A Polícia Federal (PF) identificou Alan Sérgio Martins Batista, conhecido como ‘Alan do Índio’, como o principal líder do Comando Vermelho (CV) no Amazonas e o responsável por comandar, à distância, o núcleo jurídico da facção desmantelado nesta quinta-feira (6), durante a Operação Roque, um desdobramento da Operação Xeque-Mate.
De acordo com as investigações, Alan do Índio enviava ordens a quatro advogados presos em Manaus, que atuavam como intermediários entre os líderes detidos e os membros do grupo criminoso em liberdade. Esses advogados repassavam bilhetes, recursos e instruções operacionais para a manutenção das atividades do CV dentro e fora dos presídios.
Alan, que segue foragido, é acusado de continuar no comando do tráfico de drogas no estado mesmo após deixar o Amazonas. Segundo a PF, ele vive atualmente em uma comunidade no Rio de Janeiro, de onde exerce influência sobre o crime organizado na região Norte.
As autoridades revelaram que o traficante passou por múltiplas cirurgias plásticas no rosto e utiliza documentos falsos para despistar a polícia e facilitar viagens ao exterior.

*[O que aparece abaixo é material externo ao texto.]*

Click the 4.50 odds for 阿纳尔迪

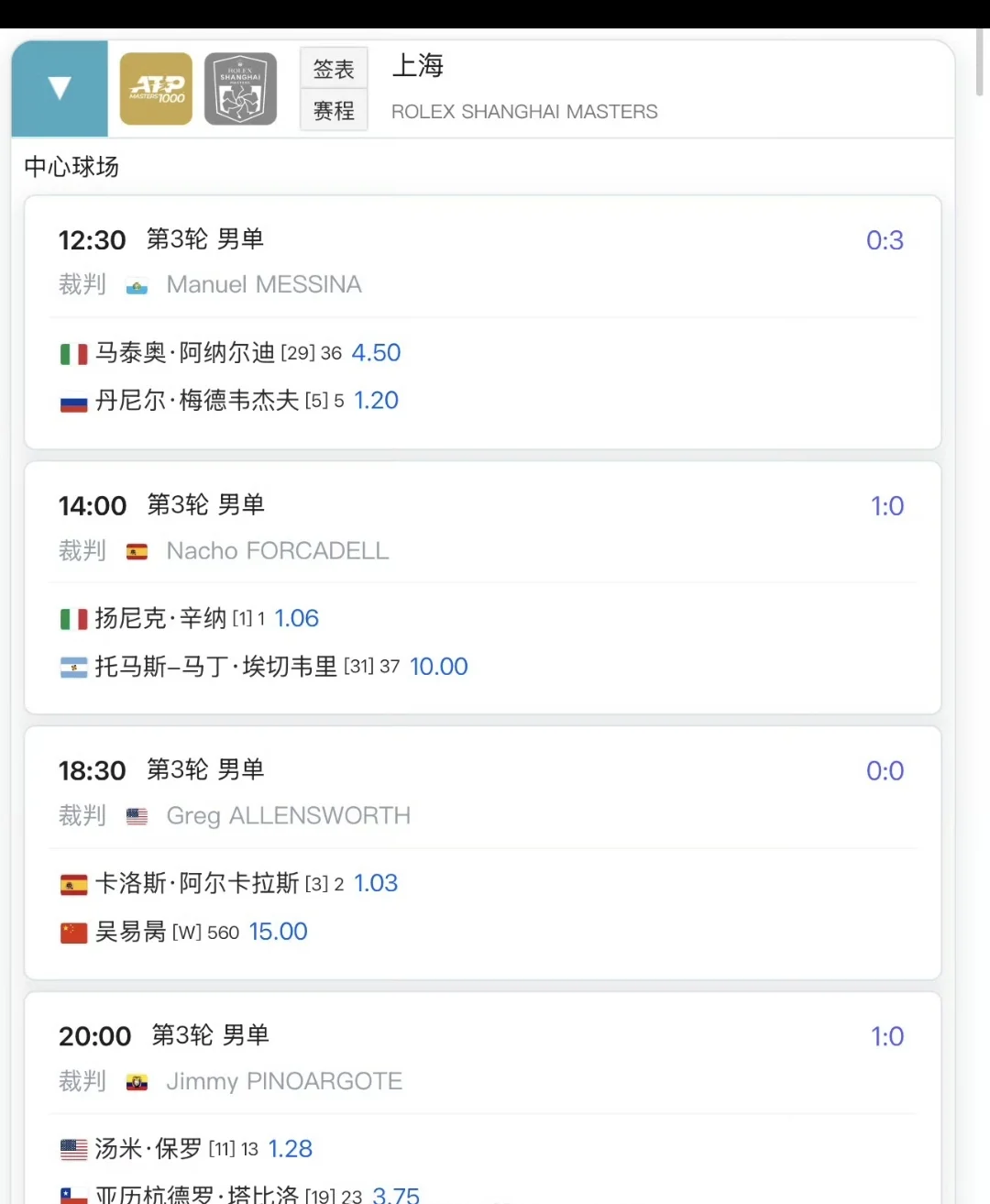point(376,353)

Imagens divulgadas pela corporação mostram a mudança drástica na aparência de Alan ao longo dos últimos anos.
O criminoso já havia sido preso em 2017, suspeito de negociar armas com outras facções, mas após ser solto, reforçou sua posição no comando do CV, tornando-se um dos 13 conselheiros principais da facção, que atua em diversos estados brasileiros e em países vizinhos da América do Sul.
O superintendente da PF no Amazonas, João Paulo Garrido Pimentel, afirmou que Alan e outros líderes viviam com alto padrão de luxo, financiado pelo tráfico internacional de drogas. “Essas lideranças do crime organizado faziam viagens frequentes ao exterior, promoviam a aquisição de veículos e artigos de luxo”, declarou o superintendente.
As prisões dos quatro advogados, Ramyde Washington Abel Caldeira Doce Cardoso, Janai de Souza Almeida, Alison Joffer Tavares Canto de Amorim e Gerdeson Zuriel de Oliveira Menezes, ocorreram em Manaus, e os alvos são apontados como responsáveis por manter as ordens de Alan e de outros líderes do CV em circulação dentro do sistema prisional.